> A question -- could you give us a quick overview of the differences between HURD and
> the Linux kernel? I'm curious about what new things HURD offers.
This deserves a longer answer and I will post one when I have a bigger block
of time, but a few observations:
The hardware support is still much worse than linux. There isn't incentive to
do too much there for the Hurd team yet (chicken and egg... need a dist before
anyone really cares, need drivers to make a dist interesting enough to care
about). It supports a modest list of ethernet cards and scsi controllers,
and with X can support whatever video cards X can, but it as of now has no
sound driver at all.
Things are funky because it is a microkernel. For instance, there is a login server, which runs under the 'login' id. You login at a prompt like
login> login myusername
This is different than the unix 'getty' stuff.

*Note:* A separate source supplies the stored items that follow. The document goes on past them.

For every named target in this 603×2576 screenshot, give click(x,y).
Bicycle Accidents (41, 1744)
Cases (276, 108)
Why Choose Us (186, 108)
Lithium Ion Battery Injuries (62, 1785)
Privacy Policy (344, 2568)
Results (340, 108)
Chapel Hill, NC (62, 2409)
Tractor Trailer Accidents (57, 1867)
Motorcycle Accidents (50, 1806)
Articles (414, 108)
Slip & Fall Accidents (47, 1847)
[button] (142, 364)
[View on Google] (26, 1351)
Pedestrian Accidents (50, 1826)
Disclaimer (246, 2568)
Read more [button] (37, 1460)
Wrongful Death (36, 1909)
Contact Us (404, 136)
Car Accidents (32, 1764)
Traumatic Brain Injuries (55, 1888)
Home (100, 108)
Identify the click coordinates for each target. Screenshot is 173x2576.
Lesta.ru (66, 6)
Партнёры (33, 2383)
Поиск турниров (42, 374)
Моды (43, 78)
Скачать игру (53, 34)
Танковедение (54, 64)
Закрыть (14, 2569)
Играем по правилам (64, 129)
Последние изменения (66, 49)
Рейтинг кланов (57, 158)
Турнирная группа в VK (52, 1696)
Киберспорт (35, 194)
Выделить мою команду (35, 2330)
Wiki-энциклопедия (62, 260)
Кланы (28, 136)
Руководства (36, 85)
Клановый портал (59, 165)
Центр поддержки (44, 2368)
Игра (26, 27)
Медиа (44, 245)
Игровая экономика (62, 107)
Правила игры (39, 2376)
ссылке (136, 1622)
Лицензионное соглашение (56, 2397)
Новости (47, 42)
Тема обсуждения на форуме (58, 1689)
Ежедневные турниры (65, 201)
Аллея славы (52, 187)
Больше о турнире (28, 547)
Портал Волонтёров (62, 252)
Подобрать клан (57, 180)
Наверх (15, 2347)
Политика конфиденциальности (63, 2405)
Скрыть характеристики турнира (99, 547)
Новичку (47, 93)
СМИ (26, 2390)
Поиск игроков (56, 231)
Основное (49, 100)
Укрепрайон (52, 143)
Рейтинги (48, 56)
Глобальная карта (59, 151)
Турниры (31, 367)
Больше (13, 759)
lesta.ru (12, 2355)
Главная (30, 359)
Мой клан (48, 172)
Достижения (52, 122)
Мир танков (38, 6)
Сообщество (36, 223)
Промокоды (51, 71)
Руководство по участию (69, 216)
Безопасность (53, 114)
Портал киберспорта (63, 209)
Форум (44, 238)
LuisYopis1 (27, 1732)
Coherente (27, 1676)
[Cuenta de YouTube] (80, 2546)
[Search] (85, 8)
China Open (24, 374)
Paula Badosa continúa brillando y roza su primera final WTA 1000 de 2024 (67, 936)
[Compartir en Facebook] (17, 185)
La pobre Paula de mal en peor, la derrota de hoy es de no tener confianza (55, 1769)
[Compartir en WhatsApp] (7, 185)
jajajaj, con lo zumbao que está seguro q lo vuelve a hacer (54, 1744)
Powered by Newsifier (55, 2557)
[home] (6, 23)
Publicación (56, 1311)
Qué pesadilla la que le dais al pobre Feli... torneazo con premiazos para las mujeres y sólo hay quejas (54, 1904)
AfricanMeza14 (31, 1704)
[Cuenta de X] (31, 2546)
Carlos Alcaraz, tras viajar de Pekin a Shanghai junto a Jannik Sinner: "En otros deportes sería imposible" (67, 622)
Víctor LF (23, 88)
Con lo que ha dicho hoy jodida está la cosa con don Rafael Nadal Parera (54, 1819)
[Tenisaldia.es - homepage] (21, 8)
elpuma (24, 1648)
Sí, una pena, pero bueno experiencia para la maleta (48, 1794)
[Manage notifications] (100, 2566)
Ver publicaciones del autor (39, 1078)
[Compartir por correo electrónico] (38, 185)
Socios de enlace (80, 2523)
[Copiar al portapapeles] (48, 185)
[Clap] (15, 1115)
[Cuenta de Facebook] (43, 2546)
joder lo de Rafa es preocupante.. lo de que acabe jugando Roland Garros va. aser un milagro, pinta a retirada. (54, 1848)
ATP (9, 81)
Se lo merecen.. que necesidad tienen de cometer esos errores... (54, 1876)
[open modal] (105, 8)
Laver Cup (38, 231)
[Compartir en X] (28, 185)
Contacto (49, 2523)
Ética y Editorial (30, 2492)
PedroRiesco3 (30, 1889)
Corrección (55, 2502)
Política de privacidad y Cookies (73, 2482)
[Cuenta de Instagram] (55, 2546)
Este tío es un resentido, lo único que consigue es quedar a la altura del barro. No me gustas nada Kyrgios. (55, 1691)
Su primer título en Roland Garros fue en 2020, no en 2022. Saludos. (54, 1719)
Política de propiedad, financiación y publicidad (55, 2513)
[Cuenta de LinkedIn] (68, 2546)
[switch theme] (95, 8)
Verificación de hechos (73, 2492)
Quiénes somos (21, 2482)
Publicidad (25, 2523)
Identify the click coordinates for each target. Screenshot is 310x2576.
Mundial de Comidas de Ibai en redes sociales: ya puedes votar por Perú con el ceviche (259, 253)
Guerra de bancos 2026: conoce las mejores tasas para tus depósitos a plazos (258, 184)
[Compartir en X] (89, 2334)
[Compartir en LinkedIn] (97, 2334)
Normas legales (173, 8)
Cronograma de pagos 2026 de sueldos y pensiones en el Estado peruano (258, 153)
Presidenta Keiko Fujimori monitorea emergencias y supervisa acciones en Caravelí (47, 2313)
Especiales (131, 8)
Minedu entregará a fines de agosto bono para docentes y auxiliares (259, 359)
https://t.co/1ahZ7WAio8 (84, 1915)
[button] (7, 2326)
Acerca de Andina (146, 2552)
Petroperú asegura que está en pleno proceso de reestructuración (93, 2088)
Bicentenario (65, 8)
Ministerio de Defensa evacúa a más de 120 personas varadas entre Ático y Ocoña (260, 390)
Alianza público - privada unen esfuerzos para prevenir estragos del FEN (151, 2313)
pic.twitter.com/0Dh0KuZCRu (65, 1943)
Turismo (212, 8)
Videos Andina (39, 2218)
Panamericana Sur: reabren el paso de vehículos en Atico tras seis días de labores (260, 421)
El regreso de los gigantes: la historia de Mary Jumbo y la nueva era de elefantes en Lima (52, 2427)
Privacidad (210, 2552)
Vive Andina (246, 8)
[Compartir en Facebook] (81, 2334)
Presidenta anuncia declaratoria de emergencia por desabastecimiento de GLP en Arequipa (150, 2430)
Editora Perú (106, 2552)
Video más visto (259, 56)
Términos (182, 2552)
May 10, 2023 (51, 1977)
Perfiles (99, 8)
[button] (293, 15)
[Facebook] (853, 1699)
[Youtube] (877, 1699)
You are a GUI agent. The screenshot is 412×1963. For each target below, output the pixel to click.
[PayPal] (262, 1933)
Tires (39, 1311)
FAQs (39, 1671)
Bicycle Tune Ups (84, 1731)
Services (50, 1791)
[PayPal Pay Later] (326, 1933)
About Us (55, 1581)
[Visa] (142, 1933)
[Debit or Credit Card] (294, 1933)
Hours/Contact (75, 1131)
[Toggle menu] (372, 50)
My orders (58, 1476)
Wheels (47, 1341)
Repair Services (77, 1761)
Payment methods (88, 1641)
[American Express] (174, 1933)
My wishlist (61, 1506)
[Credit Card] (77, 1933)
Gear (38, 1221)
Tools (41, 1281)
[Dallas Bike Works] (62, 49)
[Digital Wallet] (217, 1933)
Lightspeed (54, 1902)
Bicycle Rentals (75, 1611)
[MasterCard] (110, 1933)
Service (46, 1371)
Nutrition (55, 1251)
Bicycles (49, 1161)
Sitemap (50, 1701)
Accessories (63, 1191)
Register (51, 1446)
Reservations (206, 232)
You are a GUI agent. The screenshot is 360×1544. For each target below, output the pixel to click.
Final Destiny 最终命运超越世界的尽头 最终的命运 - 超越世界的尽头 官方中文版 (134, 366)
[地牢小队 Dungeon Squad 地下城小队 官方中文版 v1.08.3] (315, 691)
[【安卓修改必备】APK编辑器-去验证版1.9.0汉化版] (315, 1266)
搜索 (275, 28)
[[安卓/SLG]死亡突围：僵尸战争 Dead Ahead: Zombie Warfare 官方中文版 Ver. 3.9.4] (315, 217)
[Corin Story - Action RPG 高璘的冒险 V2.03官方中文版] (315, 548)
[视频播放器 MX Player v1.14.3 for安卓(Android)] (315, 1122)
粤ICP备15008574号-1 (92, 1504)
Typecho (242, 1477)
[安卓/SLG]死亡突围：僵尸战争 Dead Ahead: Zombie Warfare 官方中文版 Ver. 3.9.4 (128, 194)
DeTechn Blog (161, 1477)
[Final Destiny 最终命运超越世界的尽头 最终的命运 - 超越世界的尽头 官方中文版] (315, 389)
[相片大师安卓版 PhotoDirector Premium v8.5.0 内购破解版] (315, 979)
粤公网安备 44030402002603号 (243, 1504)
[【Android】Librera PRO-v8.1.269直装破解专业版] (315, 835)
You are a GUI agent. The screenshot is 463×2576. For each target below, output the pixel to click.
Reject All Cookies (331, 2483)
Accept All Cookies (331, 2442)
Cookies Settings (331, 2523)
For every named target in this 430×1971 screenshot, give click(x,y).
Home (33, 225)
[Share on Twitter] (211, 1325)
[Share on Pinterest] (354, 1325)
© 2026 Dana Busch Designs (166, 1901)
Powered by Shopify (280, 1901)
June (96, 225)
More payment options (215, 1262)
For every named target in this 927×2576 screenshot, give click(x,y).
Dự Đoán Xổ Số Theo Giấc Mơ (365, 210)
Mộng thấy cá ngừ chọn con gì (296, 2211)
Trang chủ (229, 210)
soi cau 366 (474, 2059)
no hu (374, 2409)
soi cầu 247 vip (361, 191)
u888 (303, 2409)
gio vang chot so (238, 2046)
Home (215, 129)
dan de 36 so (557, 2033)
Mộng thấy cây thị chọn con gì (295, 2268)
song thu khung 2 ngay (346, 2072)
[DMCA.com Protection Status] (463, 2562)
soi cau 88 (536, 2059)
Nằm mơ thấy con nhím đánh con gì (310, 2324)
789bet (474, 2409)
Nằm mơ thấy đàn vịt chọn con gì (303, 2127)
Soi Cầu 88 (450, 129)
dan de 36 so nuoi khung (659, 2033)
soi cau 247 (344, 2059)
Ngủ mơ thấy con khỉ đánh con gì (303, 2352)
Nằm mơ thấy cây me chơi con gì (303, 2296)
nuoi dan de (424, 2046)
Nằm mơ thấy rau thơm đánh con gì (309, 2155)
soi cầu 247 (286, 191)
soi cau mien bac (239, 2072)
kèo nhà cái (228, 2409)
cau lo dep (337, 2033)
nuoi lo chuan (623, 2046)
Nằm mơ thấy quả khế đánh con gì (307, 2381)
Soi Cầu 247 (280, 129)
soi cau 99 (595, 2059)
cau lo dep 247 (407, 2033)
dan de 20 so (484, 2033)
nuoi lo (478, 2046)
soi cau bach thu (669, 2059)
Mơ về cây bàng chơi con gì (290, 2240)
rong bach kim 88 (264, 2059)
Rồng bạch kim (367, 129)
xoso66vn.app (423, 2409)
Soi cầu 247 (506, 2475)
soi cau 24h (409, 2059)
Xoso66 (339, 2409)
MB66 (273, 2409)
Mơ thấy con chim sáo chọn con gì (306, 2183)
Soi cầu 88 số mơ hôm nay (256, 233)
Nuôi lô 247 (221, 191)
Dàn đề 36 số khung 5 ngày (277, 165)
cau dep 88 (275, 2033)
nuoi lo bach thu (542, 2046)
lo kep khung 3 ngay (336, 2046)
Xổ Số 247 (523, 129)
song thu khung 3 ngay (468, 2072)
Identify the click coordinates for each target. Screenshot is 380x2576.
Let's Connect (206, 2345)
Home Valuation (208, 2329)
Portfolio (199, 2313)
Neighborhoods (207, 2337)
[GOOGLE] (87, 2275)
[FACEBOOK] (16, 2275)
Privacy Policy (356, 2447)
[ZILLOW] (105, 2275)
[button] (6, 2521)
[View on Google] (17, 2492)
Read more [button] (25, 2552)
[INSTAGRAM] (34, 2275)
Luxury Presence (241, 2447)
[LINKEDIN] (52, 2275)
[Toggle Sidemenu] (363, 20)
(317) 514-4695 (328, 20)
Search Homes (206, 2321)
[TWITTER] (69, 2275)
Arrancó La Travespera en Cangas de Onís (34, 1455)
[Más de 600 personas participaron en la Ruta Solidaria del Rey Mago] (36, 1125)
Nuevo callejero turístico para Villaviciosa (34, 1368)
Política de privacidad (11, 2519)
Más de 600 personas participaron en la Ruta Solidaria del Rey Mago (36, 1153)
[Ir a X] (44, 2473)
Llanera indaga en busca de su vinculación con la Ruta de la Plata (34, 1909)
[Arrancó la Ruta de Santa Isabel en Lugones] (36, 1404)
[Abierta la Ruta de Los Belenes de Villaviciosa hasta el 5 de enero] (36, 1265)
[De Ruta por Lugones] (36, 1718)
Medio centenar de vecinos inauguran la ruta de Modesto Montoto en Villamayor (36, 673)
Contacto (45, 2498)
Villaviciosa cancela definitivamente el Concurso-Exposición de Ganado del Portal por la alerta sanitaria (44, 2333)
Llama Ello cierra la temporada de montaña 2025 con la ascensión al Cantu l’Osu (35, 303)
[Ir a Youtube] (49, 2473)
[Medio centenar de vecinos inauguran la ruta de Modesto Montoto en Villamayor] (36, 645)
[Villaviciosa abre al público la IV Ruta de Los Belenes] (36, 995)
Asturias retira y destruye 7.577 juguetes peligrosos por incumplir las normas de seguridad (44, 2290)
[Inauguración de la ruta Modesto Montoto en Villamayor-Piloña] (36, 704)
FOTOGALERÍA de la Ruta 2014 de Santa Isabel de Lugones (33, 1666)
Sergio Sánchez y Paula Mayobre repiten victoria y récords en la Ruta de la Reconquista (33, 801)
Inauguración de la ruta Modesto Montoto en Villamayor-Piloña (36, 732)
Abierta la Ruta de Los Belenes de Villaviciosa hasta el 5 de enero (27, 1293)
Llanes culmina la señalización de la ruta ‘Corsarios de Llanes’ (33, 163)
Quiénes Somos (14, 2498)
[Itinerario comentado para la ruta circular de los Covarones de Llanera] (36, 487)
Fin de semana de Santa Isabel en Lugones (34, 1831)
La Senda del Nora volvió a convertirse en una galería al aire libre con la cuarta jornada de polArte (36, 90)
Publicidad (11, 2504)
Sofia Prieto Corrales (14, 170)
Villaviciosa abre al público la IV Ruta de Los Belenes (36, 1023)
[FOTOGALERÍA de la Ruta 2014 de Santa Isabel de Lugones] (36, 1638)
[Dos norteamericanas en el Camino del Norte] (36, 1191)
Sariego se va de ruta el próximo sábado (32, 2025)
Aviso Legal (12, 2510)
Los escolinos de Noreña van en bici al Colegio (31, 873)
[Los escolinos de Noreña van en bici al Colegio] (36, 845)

A great deal of commands you normally run (mount, ifconfig, etc...) are obviated by a new command, "settrans". This is because ext2fs, cd9660, pf_inet, etc, i
are translator daemons, not just devices in the unix sense. This "herd of
daemons" is what really makes this different from Linux. The kernel is
very minimal. These daemons do sort of what modules do under linux, though
the analogy isn't really appropriate. One of the side effects of this
is that the daemons are proper programs. You can run them with --help
apart from settrans, and they will list their own options. How often I
wish I could do that with a module.
Another good thing about this is people can develop kernel version independent
modules; making the distribution of drivers a lot simpler. Ironically, this
will probably encourage the distribution of binary drivers if Hurd does
catch on.
There are some things that don't work as of now. Irritatingly, one of them is
df. Booting from CD is also a problem. Both of these apparently stem from
the way inodes are currently handled. These aren't insurmountable, but it
doesn't look like a lot of process has been made. It is currently x86 only
as far as I know. The limited hardware support is reminiscent of the
oldest versions of Linux.
BTW, I am not a Hurd developer; just a guy that installed it for kicks, so if
my information is not factual, please keep me honest. I am enthusiastic about
this because the most recent debian builds are better than I think a lot of
people realize, and there is a lot of opportunity to shape the way it evolves,
and the Portage system sounds like the right way, the GNU way, to do it.